Die Suche nach ethnischen Grenzen#

Nach dem Zusammenbruch der k.u.k. Armee am 3. November 1918 und darauf des Habsburgerreiches, im Freudentaumel sowohl der Siegermächte als auch der Nachfolgestaaten nichtdeutscher Zunge, die Thesen Woodrow Wilsons von der Selbstbestimmung im Ohr, gingen die künftigen Nachbarn Österreichs im Norden und Süden daran, möglichst große Stücke Deutschösterreichs zu reklamieren:

Schon am 9. November berief der Kommandant des Marburger Landsturmkreises, Major Rudolf Maijster (vormals Meister), zielstrebig die Initiative ergreifend, alle Militärpersonen von Untersteier (Radkerburg, Marburger und Cillier Kreise) zur Stellung und Dienstleistung: "Staatsbürger! Südslaven! Erstanden ist uns ein Vaterland Jugoslavien".

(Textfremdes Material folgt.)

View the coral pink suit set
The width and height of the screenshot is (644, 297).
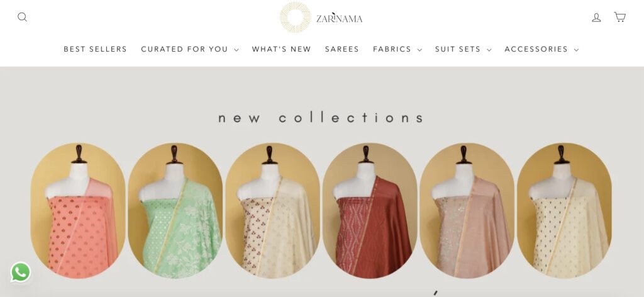(x=78, y=211)
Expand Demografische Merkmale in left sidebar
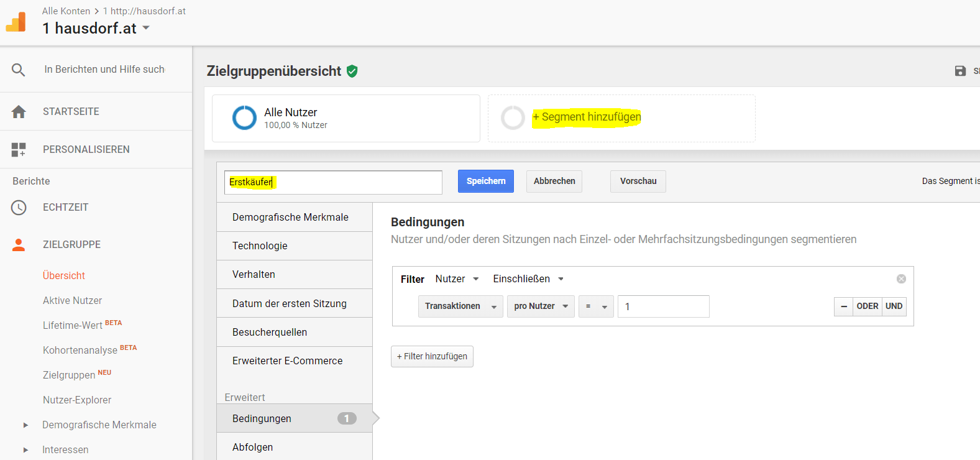The height and width of the screenshot is (460, 980). 25,425
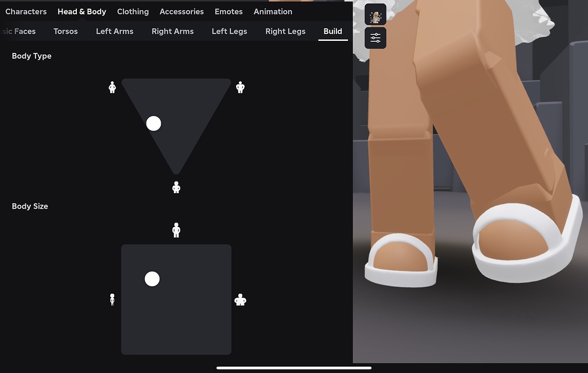Go to the Characters tab
The height and width of the screenshot is (373, 588).
click(x=25, y=11)
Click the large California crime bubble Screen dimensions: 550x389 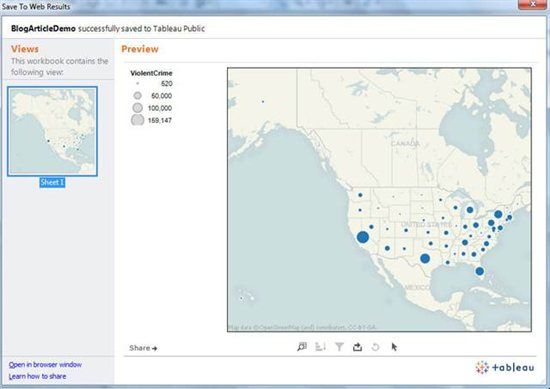pos(363,237)
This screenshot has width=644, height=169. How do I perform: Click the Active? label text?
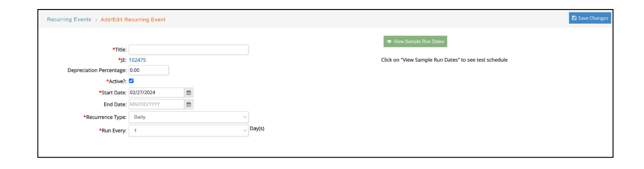117,81
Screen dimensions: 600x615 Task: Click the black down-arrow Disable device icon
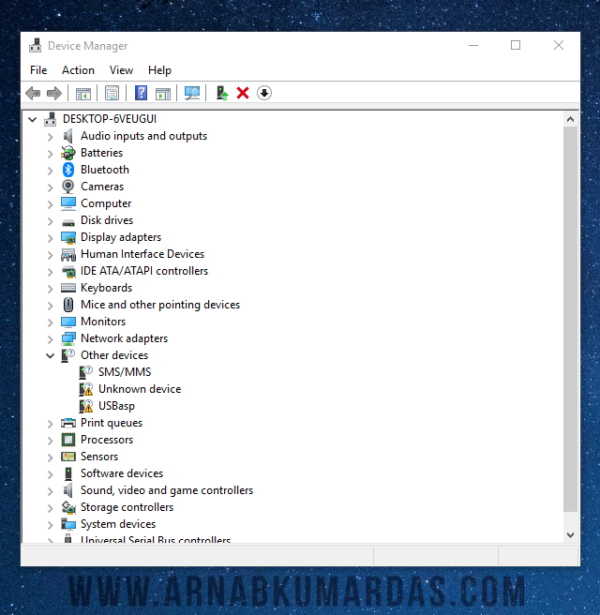[x=264, y=93]
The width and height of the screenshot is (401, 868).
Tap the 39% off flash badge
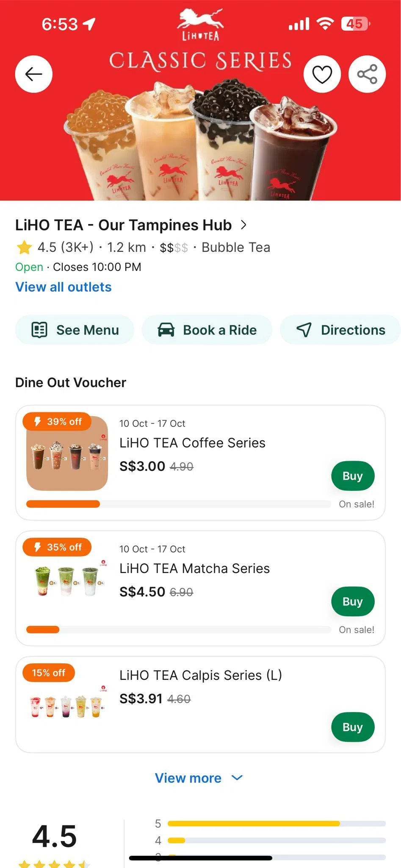click(x=57, y=422)
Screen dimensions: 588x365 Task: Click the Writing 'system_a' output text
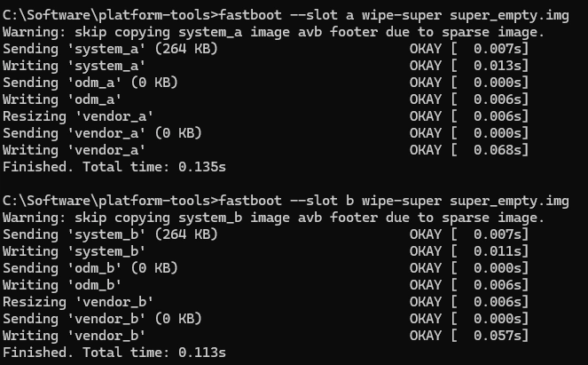pos(74,66)
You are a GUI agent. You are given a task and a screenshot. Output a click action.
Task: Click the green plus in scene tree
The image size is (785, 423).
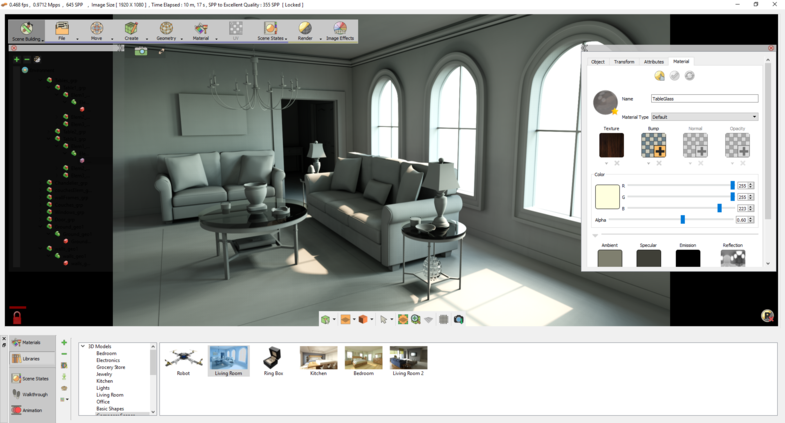[x=17, y=59]
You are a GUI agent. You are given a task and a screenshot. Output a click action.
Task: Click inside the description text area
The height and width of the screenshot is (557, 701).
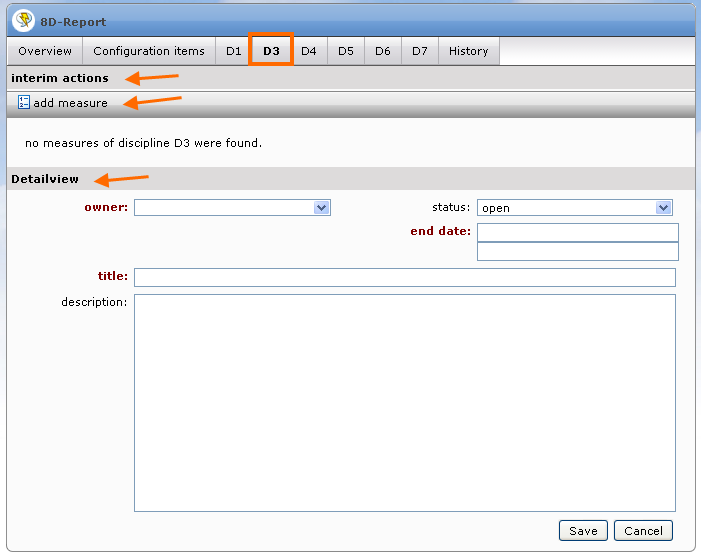point(404,402)
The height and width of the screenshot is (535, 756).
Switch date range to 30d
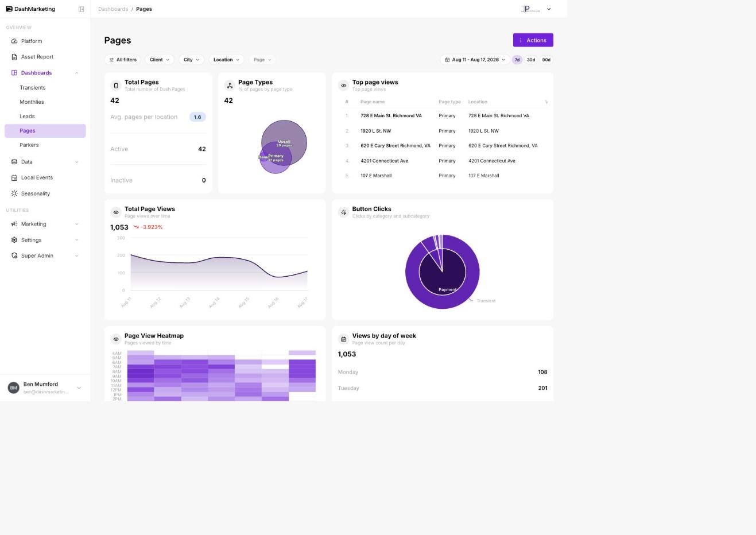tap(531, 60)
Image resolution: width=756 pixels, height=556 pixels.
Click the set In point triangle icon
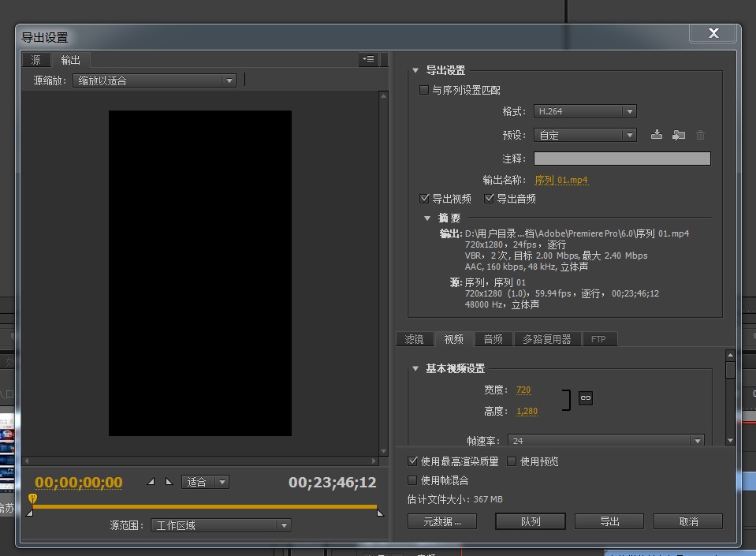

In der Folge besetzten Truppen des neuen SHS-Staates (Slowenien-Kroatien-Serbien) vorsorglich alle reklamierten Gebiete, Marburg am 23.11., Spielfeld am 25.11. und Radkersburg am 1.12., und beseitigten die deutschsprachigen Funktionäre. Im Süden des Landes dominierten ja bei weitem die deutschsprachigen Steirer in den Städten (Radkersburg, Marburg, Pettau u.a.), während die slowenischsprechenden Steirer die Mehrheit der Landbevölkerung stellten. Das strategisch gelegene Radkersburg mit der Bahnlinie nach Spielfeld und Marburg einerseits sowie nach Luttenberg andererseits war für die Begründer Jugoslawiens ebenso wichtig wie die fast rein deutschsprachigen Städte Marburg und Pettau. Überdies reklamierte Jugoslawien die östlich an Radkersburg angrenzende und von dort leicht erreichbare bisher ungarische Gegend Uebermur/Prekamurje mit der Hauptstadt Muraszombet (heute Murska Sobota).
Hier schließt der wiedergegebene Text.